begin
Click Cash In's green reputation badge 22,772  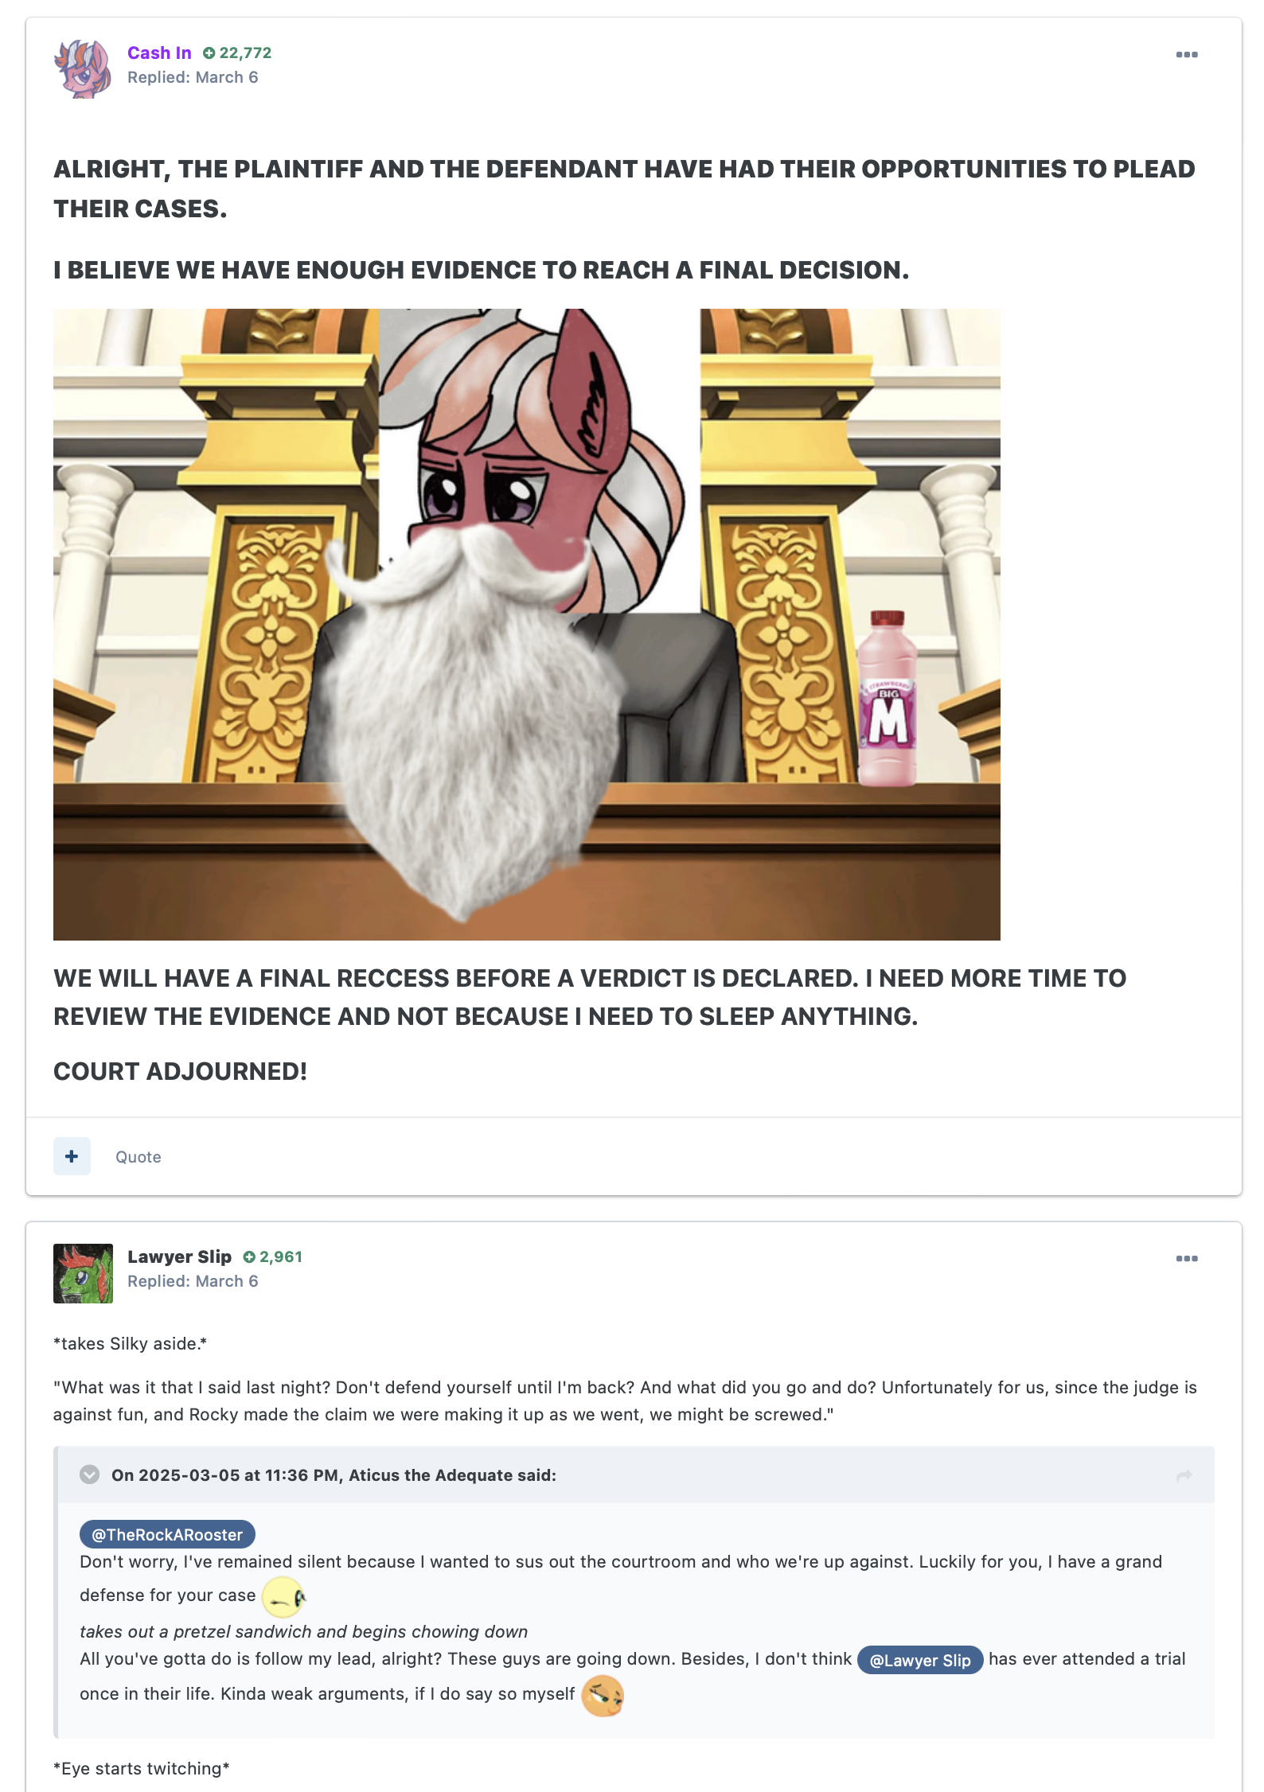(x=237, y=53)
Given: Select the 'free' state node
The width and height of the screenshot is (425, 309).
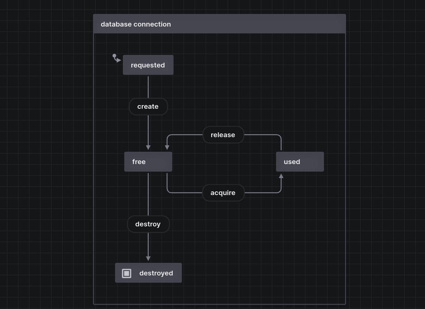Looking at the screenshot, I should pos(148,162).
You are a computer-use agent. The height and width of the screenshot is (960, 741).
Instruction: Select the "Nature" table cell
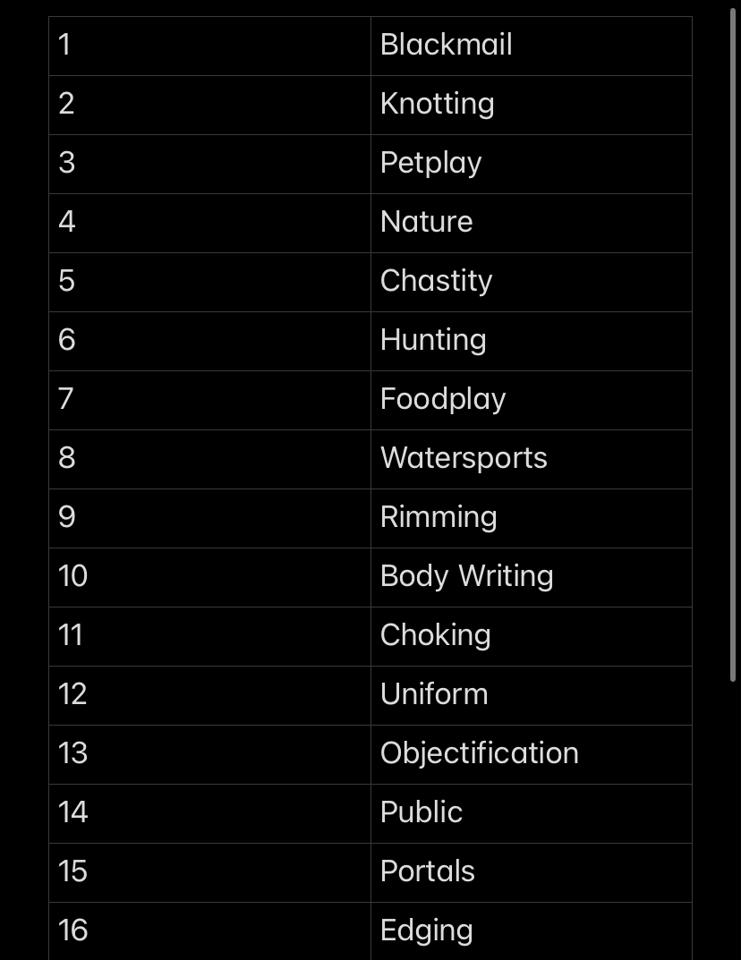[x=426, y=222]
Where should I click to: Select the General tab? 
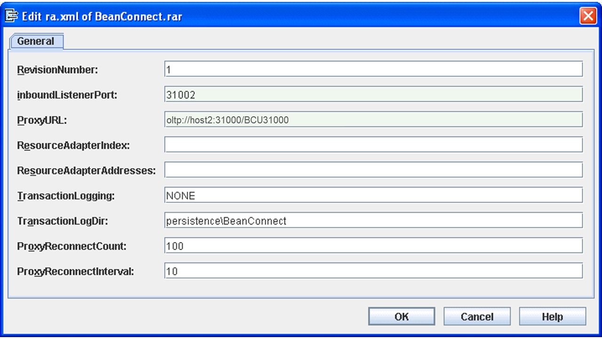36,41
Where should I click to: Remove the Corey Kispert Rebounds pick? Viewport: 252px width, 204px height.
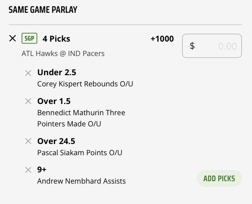pos(28,73)
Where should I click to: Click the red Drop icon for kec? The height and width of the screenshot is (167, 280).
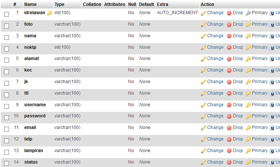coord(229,70)
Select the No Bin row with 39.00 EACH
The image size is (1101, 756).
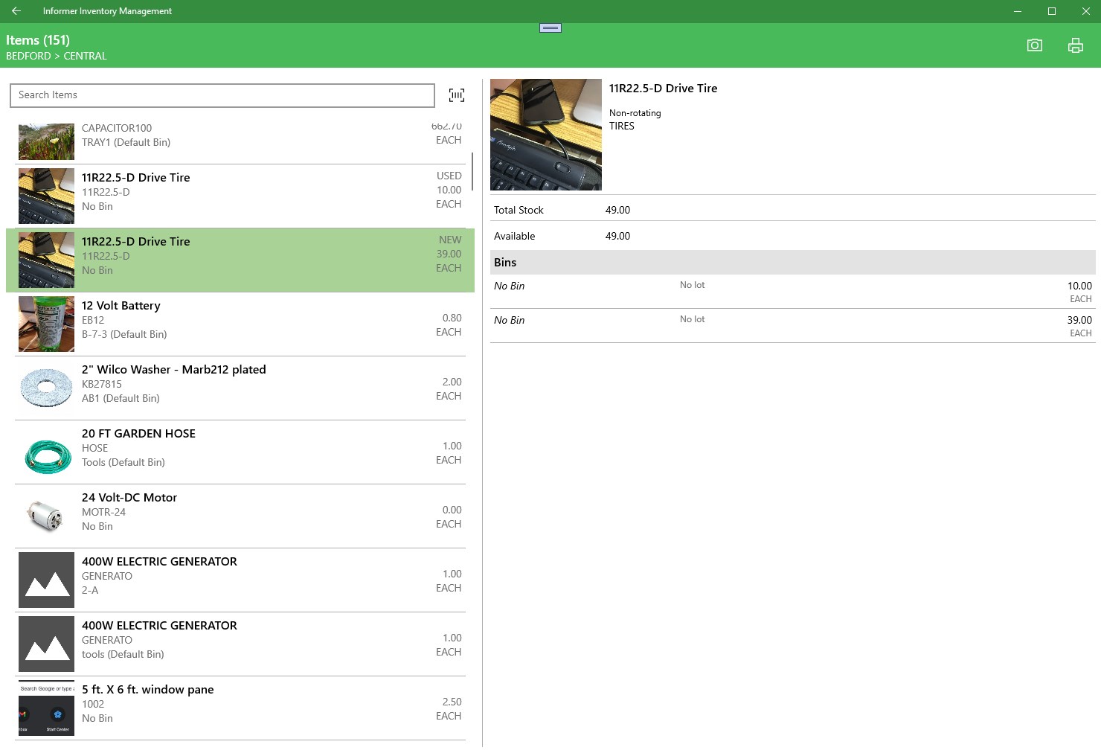793,326
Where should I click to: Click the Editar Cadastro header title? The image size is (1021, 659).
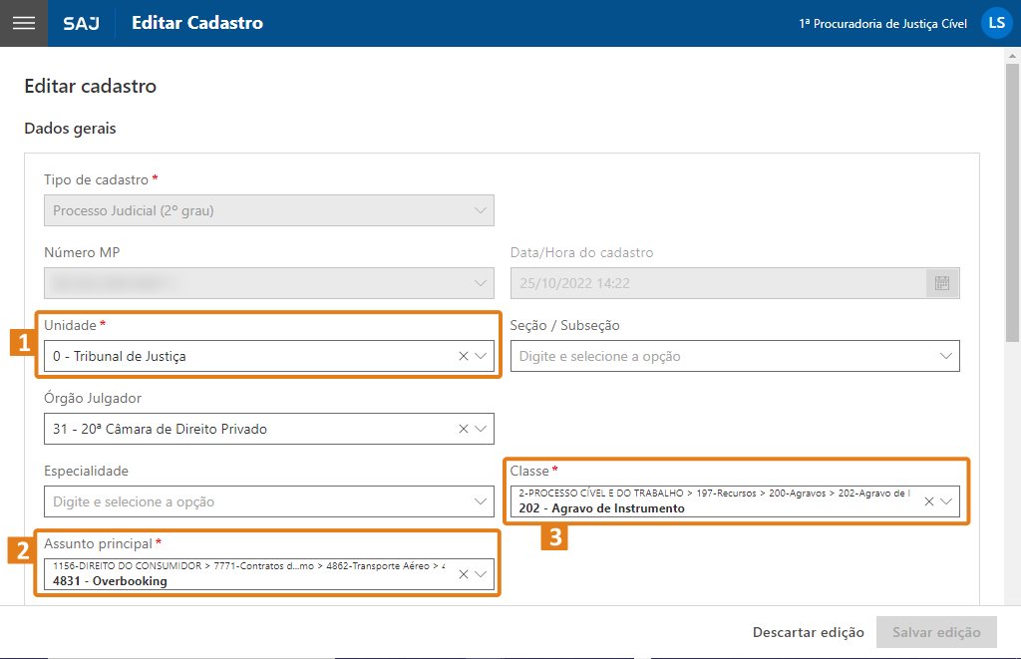pos(197,23)
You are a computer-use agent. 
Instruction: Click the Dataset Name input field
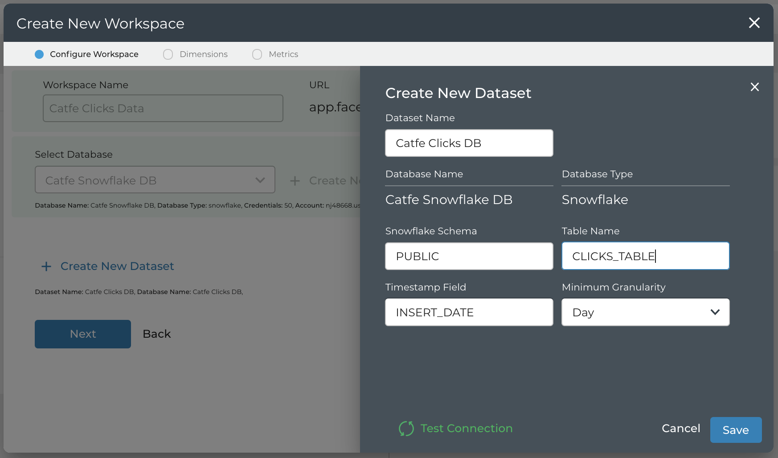(x=469, y=143)
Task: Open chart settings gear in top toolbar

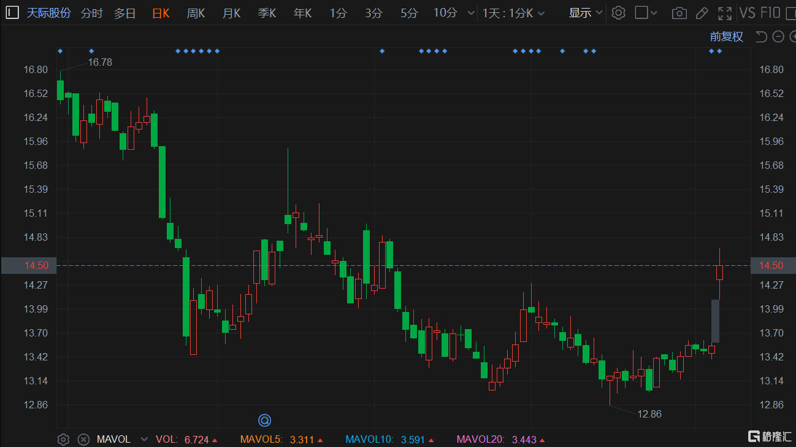Action: 618,13
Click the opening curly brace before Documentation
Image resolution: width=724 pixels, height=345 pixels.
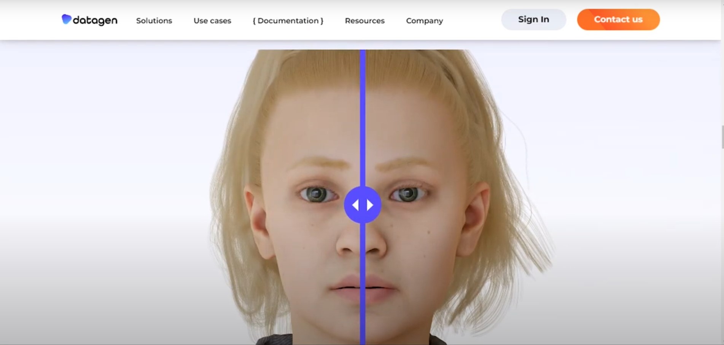tap(254, 21)
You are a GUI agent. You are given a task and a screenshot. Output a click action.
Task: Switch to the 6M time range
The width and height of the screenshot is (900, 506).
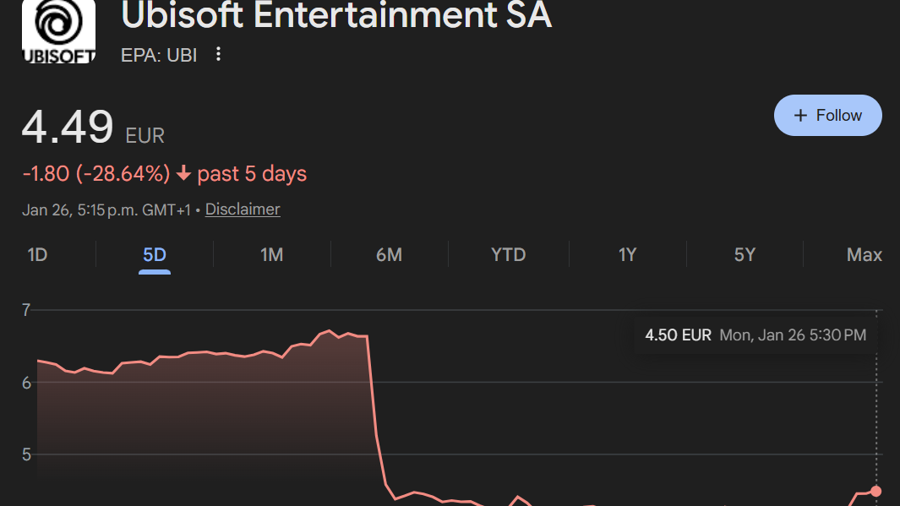[x=390, y=254]
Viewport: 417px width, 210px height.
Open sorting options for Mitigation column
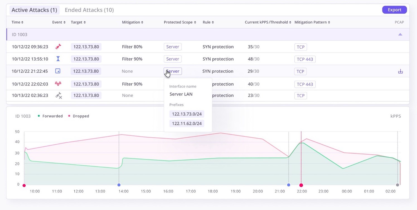[142, 22]
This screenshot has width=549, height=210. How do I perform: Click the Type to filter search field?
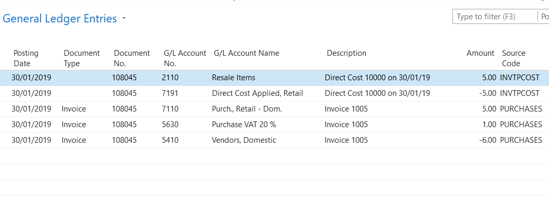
end
- **BRIEF**
Reproduce the items verbatim, starting at the line that contains "You are a GUI" and ending with the last line of the items, and leave out the pictures.

- **EXERCISE RESPONSE**
You are a GUI agent. You are given a task and a screenshot. Output a click action.
Task: Switch to the 6M time range
The width and height of the screenshot is (900, 506).
[x=390, y=254]
Viewport: 417px width, 210px height.
Open sorting options for Mitigation column
[142, 22]
This screenshot has width=549, height=210. How do I perform: Click the Type to filter search field?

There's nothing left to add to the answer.